Sound interesting to anyone? I can do an intro and cover one option. Any takers for the other two?



Also would be interested to hear about numpy and pandas built-in serializer
methods and how they compare to the stdlib ones!


I’m down, I can do msgpack and structs.


Awesome, thanks @wtolson … this is the 4th Tuesday meeting I am talking about here BTW. I think DesertPy Downtown will be PyTest.

@alkasm I am not exactly sure what you mean but I think I’ve looked at that and used it … is the thing I am doing at the end of this presentation what you’re talking about?

  • Austin


There’s ndarray.tofile(), numpy.save(ndarray), and
numpy.savez(ndarray).

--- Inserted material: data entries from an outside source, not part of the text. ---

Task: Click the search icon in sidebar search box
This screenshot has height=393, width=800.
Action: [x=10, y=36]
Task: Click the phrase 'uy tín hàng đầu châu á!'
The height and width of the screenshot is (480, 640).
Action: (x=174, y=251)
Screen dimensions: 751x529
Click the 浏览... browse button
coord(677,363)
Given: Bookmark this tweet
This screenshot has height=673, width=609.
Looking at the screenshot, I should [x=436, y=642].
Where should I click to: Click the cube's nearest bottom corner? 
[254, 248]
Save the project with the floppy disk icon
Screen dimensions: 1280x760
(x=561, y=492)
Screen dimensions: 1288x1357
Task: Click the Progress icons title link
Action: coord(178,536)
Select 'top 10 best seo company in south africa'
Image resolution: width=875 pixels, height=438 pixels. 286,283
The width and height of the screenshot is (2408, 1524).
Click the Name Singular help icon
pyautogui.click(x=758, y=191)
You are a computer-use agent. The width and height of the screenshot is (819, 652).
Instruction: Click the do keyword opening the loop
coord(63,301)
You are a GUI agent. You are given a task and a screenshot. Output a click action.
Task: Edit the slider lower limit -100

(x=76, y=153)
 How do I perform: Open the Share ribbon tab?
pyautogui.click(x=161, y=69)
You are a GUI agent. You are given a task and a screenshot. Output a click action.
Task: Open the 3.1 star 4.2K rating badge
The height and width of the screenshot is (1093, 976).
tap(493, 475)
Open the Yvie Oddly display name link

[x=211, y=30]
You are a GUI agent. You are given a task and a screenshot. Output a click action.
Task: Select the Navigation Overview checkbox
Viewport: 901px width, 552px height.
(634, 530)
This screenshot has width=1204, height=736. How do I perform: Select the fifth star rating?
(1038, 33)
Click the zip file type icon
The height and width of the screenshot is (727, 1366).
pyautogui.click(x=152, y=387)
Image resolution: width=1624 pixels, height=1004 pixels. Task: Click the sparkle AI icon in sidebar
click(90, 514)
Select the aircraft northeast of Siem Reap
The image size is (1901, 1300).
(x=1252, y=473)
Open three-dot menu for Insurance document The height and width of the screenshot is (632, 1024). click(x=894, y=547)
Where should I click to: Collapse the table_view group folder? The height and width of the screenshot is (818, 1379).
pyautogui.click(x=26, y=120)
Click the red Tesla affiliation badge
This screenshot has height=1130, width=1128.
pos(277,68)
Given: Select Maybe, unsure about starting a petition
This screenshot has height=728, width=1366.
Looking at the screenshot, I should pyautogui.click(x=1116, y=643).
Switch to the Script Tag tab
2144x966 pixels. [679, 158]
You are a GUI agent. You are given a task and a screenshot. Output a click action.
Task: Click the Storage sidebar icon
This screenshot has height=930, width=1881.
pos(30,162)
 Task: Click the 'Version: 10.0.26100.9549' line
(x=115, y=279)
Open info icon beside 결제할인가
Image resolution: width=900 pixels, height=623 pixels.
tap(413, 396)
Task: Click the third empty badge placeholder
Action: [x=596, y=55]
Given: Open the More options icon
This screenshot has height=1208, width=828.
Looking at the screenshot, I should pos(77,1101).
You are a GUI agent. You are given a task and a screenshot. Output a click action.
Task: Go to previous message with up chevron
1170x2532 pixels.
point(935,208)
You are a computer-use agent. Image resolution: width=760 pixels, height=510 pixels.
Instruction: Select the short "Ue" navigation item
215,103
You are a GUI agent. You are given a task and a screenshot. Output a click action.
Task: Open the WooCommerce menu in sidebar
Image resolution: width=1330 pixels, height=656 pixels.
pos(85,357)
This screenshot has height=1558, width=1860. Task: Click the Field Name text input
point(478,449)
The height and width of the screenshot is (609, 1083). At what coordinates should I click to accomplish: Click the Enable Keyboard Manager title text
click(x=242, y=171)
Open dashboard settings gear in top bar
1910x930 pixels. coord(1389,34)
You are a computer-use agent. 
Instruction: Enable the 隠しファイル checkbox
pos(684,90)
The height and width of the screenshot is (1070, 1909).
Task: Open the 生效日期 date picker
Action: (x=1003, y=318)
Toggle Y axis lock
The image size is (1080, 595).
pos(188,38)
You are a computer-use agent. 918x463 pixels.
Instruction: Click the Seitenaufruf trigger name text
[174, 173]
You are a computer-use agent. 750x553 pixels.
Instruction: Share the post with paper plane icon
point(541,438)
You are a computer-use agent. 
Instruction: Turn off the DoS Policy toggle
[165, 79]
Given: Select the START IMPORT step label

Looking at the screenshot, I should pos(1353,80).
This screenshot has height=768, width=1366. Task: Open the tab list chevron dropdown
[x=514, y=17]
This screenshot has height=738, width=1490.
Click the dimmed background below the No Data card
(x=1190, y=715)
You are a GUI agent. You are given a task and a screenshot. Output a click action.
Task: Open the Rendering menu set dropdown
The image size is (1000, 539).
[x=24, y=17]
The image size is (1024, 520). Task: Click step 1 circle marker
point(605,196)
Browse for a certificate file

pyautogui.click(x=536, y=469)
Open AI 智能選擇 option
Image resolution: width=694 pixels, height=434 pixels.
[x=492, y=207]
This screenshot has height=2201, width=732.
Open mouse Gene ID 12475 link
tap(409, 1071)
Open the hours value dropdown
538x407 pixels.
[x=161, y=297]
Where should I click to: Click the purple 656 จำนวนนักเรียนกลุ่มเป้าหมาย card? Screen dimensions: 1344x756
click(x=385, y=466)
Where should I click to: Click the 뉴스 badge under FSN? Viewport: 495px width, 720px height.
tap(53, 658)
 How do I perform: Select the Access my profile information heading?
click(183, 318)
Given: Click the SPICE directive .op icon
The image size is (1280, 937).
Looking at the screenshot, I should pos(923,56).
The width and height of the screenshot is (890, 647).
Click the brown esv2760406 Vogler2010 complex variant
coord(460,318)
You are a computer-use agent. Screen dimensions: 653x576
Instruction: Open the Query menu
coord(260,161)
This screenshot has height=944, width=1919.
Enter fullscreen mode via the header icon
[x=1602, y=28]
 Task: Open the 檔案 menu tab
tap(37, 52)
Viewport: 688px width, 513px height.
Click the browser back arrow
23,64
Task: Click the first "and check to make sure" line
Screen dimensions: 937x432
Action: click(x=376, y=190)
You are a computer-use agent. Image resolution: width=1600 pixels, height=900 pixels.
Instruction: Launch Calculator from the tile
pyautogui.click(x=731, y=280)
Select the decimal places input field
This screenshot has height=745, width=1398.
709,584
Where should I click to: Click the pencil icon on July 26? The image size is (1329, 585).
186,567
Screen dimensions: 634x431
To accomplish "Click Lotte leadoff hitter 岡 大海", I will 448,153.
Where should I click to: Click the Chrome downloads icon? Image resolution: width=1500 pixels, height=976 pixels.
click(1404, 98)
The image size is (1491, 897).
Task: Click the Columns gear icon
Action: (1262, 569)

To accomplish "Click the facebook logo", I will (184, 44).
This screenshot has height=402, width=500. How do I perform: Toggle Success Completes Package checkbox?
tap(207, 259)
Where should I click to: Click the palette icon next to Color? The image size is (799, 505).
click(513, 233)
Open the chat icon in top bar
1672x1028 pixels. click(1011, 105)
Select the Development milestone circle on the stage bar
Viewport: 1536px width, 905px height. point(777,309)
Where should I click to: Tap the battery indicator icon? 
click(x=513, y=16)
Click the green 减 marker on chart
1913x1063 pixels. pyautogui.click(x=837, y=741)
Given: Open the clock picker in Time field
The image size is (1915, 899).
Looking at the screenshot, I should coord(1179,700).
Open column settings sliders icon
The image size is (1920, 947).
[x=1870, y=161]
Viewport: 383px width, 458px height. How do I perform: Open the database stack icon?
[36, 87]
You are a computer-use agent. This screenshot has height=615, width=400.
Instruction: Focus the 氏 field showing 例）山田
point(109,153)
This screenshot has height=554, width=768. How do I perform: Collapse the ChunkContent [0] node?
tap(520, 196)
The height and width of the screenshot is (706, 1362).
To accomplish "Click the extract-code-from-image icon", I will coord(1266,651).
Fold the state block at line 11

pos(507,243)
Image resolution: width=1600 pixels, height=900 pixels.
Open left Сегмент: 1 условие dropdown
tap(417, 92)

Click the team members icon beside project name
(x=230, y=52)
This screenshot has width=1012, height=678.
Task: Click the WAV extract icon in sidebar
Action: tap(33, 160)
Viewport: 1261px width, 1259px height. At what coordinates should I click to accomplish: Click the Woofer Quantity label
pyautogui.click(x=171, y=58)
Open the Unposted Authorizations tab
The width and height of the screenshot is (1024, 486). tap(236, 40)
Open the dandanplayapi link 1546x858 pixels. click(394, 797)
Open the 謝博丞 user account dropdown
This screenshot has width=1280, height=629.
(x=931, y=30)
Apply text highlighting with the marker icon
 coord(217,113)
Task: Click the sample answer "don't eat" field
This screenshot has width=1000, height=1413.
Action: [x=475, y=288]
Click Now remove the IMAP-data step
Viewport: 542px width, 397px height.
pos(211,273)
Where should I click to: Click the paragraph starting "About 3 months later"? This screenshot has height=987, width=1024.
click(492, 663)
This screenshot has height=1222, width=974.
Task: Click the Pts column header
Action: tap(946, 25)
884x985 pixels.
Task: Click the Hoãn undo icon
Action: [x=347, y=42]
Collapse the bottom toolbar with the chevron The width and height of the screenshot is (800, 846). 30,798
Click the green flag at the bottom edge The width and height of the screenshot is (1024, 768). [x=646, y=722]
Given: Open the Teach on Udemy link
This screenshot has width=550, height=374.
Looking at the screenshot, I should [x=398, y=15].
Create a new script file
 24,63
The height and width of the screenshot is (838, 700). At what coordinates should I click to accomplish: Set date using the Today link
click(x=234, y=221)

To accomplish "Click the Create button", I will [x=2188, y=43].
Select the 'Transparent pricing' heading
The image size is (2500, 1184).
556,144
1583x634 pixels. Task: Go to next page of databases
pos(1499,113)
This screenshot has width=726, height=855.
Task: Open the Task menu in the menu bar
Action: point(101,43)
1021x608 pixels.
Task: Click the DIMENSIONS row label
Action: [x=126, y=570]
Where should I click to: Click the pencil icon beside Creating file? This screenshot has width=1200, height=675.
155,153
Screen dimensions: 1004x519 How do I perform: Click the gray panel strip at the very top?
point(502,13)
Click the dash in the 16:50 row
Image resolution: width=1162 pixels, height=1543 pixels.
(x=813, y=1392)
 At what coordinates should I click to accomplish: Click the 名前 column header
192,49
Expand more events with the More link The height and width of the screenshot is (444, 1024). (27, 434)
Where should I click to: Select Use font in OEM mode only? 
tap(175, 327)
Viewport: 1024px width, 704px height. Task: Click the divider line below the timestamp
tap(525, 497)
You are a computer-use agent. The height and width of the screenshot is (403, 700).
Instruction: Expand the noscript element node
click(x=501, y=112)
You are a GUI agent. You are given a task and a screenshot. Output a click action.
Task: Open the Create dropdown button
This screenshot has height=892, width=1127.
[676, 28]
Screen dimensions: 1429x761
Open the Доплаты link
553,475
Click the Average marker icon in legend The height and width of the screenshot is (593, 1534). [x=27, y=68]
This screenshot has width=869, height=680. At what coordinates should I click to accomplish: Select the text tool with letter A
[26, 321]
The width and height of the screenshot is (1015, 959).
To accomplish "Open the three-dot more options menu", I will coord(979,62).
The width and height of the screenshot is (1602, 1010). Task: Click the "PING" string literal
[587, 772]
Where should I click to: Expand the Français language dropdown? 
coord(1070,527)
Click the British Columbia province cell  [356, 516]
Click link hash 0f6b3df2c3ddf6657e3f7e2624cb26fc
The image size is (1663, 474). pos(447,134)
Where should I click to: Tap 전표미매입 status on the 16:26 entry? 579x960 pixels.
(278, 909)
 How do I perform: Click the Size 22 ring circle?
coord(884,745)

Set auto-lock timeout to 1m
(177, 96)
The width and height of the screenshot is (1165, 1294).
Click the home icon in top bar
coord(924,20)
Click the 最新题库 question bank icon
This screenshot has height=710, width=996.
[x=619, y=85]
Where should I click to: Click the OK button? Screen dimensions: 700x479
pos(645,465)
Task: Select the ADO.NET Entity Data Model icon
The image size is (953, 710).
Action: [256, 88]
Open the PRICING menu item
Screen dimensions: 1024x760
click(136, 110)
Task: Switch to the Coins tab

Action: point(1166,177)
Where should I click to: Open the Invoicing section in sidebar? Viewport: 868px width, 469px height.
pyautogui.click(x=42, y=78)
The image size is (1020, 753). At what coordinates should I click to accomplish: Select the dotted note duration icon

The latter two save to special numpy file
formats, .npyand .npz respectively. I think pytables seems pretty
popular for saving large datasets too in the HDF5 format (for e.g. with
pandas http://pandas.pydata.org/pandas-docs/stable/io.html#hdf5-pytables).


@wtolson, you going to be in town for this on Oct 24th?


Or anyone else for that matter?


In the UK now but I’ll be back before the 24th!


My trip was canceled so I’m available.


Sweet! Either (or BOTH) of you mind throwing together a lightning talk on the serialization topic of your choice? I will pick whatever is left over?

  • Austin